Risk.net LIBOR Risk report - TriOptima Q&A

26 November 2019
9:11 AM


LIBOR transition: opening the buy-side liquidity pool

Vikash Rughani outlines a new approach to help buy- and sell-side participants optimise the transition of legacy LIBOR OTC swaps and other derivatives contracts to alternative reference rates

How are TriOptima’s optimisation services able to assist the market in the event of a discontinuation of the LIBOR benchmark?

With banks no longer compelled to support LIBOR beyond the end of 2021, the industry is focused on developing alternative benchmarks across the globe, with the US, UK, Europe, Switzerland and Japan leading the way. The next stage is facilitating trading in the new rates.

In the meantime, to help market participants mitigate risk in the transition of legacy LIBOR contracts, TriOptima operates a regular series of portfolio compression cycles bringing together 20 or more buy and sell-side participants to compress existing LIBOR trades, where the vast majority of trading remains for maturities beyond 2021. These compression cycles can also act as the nucleus of a liquidity pool that will be essential for delivering new conversion methodologies for migrating away from the LIBOR benchmark for OTC derivatives.

To bring this back to your question, we will be introducing our benchmark conversion functionality to offer a unique opportunity for new buy-side entities who may not have traditionally been involved in portfolio compression – hedge funds and asset managers with directional portfolios, for example to join our established network of compression participants in converting their remaining LIBOR transactions once compression opportunities in a given exercise have been exhausted. The addition of these new participants will be crucial to the success of benchmark conversion because they represent the cash flow and risk offset – crucial in maintaining the CCP’s cash flow neutrality. This is akin to a market participant needing to execute a new transaction that is equal and opposite to their original position in order to compress their position in the CCP. In multilateral services such as ours, it is the strength of the network that provides the mechanism for finding offsets that already exist as opposed to having to execute new transactions with liquidity providers.

---*---

**REQUIRED TASKS:**
• a. Answer these from the LIBOR transition Q&A:
(i) Which places are named as leading the development of alternative benchmarks?
(ii) How many participants do TriOptima's portfolio compression cycles bring together?
(iii) What two kinds of buy-side entity are given as examples of firms that may not have traditionally been involved in portfolio compression?
• b. Reproduce the part of the LIBOR transition Q&A that opens with the words containing "LIBOR transition: opening" and closes with "the LIBOR benchmark?".

**GIVEN INFORMATION:**
---*---

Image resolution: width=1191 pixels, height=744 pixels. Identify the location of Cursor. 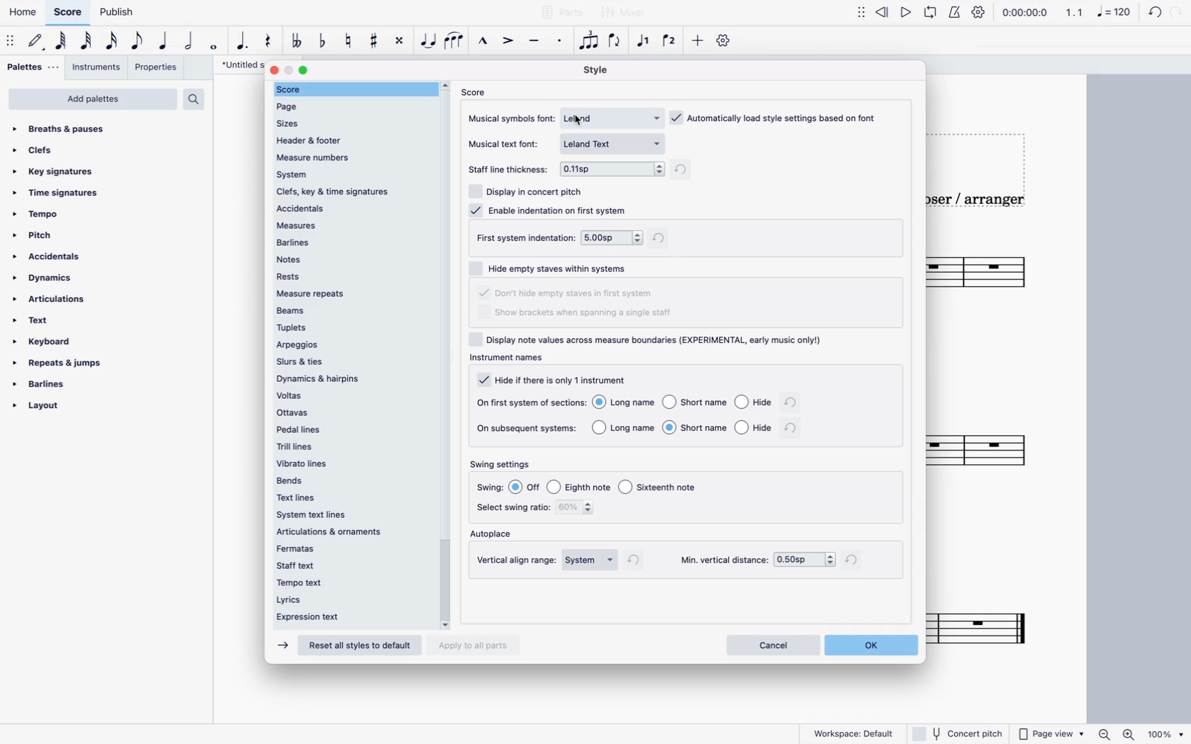
(581, 123).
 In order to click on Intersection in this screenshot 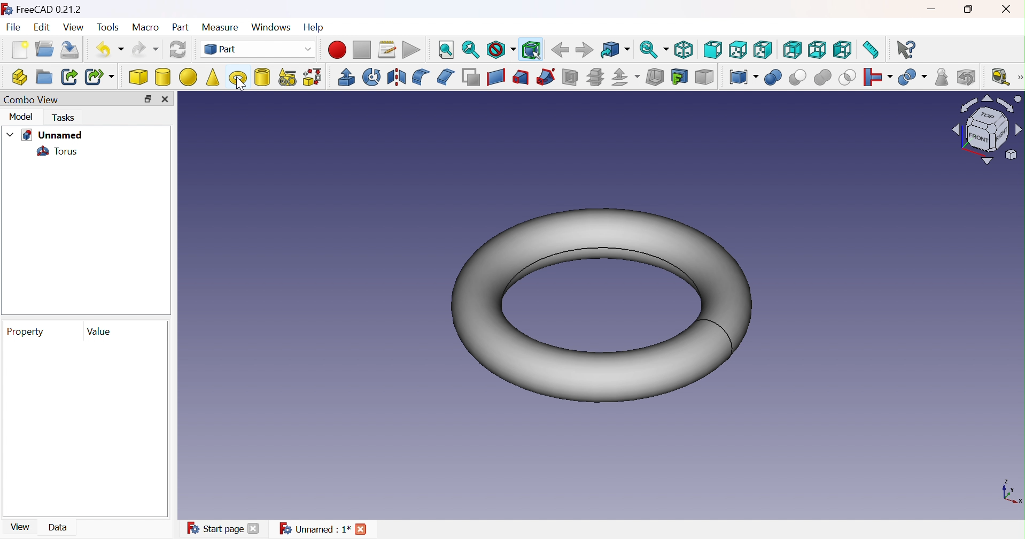, I will do `click(847, 77)`.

---*---

**ANSWERS BELOW:**
• a.
(i) The US, UK, Europe, Switzerland and Japan.
(ii) 20 or more buy and sell-side participants.
(iii) Hedge funds and asset managers with directional portfolios.

• b.
LIBOR transition: opening the buy-side liquidity pool

Vikash Rughani outlines a new approach to help buy- and sell-side participants optimise the transition of legacy LIBOR OTC swaps and other derivatives contracts to alternative reference rates

How are TriOptima’s optimisation services able to assist the market in the event of a discontinuation of the LIBOR benchmark?